> [Extract]:
Published 10 Apr 2022 • By Alizé Vives

The diagnosis of a disease is generally based on a clinical examination during which the doctor examines the patient. In addition, other examinations may be carried out: biological and immunological tests, medical imaging, biopsy, etc. 

The diagnosis of warm autoimmune haemolytic anaemia (wAIHA) can take some time because it can be mistaken for other diseases. It is therefore necessary to make a differential diagnosis. 

So what is warm AIHA? How is it diagnosed? How not to mistake it for another disease?

We explain it all in our article!

Warm autoimmune haemolytic anaemia (wAIHA): symptoms, diagnosis and similarities with other conditions

What is warm autoimmune haemolytic anaemia? 

Warm AIHA is a blood disease, a special form of autoimmune haemolytic anaemia. It is characterised by the presence of antibodies in the blood that target red blood cells when the body temperature is between 37°C and 40°C. Warm AIHA accounts for 60-70% of cases of autoimmune haemolytic anaemia. The yearly incidence of wAIHA in North America and Western Europe is estimated to be between 1/80,000 and 1/35,000. 

Warm AIHA is more frequently found in women than in men: approximately two women are affected for every male patient in the adult population. 

Warm AIHA affects red blood cells, which are responsible for transporting oxygen throughout the body. The destruction of blood cells is called anaemia. Various symptoms are caused by this lack of oxygen: shortness of breath, fatigue, etc. Symptoms linked to the destruction of the red blood cells themselves may also appear: jaundice (yellow colouring of the skin and mucous membranes), splenomegaly (increased volume of the spleen), etc.

There are different types of warm AIHA: half of the cases are idiopathic (the cause of the development of the disease is not known); the other half are linked to the presence of another condition, most often chronic lymphocytic leukaemia (CLL) or another autoimmune or inflammatory disease such as systemic lupus erythematosus.

>> To learn more about warm autoimmune haemolytic anaemia, its symptoms and treatments, click here to access the condition's fact sheet! <<

How is warm autoimmune haemolytic anaemia diagnosed?

> [Listed entries]:
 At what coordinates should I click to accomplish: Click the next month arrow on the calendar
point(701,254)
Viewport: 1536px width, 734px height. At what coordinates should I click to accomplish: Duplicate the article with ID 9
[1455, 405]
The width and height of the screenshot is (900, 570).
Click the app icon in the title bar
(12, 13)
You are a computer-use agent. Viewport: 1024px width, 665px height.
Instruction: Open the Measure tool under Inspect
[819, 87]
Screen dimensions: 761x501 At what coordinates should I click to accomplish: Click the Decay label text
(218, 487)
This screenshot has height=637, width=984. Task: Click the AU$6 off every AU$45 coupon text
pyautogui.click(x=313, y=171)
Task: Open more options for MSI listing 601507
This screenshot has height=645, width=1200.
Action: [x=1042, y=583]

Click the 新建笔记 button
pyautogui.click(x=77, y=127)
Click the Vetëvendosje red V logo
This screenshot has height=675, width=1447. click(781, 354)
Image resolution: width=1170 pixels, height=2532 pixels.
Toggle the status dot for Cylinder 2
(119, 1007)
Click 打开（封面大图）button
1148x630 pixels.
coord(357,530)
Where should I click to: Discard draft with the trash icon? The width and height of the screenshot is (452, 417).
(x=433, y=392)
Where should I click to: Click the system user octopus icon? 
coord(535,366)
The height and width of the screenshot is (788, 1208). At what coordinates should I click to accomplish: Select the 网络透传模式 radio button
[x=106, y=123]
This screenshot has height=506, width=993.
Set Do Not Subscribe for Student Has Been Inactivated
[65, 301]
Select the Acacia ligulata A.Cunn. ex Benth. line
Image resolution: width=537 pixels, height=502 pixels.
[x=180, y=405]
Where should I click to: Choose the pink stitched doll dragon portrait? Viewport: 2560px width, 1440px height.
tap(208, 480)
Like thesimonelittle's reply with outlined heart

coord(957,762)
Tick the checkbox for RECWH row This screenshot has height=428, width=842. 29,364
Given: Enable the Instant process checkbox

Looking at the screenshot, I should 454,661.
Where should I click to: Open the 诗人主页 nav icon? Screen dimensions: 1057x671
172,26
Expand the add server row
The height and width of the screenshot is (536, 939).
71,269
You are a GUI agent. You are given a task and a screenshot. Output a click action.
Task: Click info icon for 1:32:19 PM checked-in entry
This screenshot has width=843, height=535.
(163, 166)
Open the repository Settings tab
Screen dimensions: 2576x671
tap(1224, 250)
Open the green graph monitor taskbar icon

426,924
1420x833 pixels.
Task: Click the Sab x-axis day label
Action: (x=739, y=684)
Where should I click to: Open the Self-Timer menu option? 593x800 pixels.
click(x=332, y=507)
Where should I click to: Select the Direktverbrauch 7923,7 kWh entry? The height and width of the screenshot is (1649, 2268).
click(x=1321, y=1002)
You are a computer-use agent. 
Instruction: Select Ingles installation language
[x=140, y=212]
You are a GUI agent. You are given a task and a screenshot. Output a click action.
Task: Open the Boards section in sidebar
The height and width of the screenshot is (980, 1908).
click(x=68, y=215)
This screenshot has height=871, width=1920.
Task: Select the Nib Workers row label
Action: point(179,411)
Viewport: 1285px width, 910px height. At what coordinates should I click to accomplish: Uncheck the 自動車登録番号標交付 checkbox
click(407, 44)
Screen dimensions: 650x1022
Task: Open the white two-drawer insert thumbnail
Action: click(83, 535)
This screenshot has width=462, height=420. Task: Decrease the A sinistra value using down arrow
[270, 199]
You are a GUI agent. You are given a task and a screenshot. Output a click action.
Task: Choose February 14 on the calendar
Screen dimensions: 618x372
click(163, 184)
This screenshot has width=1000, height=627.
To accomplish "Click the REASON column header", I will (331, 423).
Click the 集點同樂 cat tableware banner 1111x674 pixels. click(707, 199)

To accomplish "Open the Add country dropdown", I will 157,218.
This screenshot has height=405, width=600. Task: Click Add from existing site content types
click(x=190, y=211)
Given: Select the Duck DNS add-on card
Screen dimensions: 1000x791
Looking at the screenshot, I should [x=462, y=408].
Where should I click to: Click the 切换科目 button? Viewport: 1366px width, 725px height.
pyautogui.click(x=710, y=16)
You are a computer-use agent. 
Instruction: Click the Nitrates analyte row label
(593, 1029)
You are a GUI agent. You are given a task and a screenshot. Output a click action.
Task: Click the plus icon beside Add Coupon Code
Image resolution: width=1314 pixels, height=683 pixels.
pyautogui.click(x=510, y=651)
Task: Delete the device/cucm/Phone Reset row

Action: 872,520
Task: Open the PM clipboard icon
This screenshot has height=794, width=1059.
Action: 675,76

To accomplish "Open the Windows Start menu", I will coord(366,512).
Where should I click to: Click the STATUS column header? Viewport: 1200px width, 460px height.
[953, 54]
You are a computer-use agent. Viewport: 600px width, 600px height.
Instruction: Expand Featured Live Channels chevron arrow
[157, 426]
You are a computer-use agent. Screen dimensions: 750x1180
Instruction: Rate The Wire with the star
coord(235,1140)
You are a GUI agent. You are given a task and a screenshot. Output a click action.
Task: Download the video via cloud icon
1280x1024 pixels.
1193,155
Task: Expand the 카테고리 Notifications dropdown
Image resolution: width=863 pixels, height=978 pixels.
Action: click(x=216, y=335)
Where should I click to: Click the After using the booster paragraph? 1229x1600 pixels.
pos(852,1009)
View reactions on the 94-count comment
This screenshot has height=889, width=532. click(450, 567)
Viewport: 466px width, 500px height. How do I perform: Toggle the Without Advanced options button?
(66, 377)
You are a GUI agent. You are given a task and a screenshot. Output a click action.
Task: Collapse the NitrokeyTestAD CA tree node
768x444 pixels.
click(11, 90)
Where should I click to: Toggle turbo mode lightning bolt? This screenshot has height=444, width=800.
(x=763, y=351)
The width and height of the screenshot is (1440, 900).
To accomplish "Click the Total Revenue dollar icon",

> [What the task requires]: In the article on warm autoimmune haemolytic anaemia, what share of autoimmune haemolytic anaemia cases does warm AIHA account for?

> [Worked solution]: 60-70% of cases